Ruth, Jesus, Students


Recently I spoke to 50 college students on the OT book of Ruth.

The text represents a tender portrayal of Israel at her best, welcoming a Moabite woman into the fold of a Jewish family legacy.

Ruth is a redeemer, of sorts, for the widow Naomi, but ultimately the recipient of the redeeming work of Boaz, the “guardian-redeemer” of Naomi’s clan.

All this redeemer language looks forward to the Messiah of the NT, the One on whom students seemed so riveted on this particular Wednesday evening in the forests north of Grand Rapids, Michigan.

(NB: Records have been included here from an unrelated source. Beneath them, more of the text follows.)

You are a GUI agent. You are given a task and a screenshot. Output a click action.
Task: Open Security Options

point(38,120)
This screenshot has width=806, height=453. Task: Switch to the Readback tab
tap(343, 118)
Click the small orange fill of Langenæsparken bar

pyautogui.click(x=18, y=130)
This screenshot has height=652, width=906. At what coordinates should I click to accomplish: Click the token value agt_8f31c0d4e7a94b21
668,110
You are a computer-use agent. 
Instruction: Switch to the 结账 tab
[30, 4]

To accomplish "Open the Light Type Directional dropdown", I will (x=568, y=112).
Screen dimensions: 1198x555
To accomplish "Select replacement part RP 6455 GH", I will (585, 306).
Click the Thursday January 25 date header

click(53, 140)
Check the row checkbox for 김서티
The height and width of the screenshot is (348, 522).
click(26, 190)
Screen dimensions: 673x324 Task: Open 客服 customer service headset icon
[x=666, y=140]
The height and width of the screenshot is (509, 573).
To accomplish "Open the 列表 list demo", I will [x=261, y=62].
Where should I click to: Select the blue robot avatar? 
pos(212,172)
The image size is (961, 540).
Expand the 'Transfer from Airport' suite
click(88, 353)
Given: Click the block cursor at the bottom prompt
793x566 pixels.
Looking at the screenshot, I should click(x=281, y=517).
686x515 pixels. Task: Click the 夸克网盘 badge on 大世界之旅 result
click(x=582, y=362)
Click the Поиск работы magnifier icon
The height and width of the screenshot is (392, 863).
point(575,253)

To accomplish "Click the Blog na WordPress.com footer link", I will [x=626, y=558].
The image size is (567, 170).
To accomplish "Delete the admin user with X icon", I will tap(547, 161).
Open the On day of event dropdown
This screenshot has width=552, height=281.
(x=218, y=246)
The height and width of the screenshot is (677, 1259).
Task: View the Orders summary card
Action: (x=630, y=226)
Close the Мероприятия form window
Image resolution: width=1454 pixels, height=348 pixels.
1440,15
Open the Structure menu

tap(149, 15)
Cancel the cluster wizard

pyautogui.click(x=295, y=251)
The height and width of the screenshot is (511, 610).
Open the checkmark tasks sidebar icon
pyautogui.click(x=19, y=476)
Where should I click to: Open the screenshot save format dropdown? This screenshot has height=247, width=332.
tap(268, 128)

I had the privilege of serving as the messenger, calling students forward to commit (or re-commit) their lives to the ultimate Redeemer, Jesus of Nazareth.

The Spirit called. They came to the front and stood with me in front of their peers as we prayed our prayers of consecration.

Afterward a slavic student turned to me with a tearful hug. “God wouldn’t let me go. I ran from him him . . . He stayed with me . . . ”

Then an unexpected reminder of my true context. He was tall, international, articulate, and caught me off-guard. “Do you think it was ‘justice’ for an innocent man, Jesus, to be killed for others? For animals in the OT to be sacrificed by the millions? How can this be just?”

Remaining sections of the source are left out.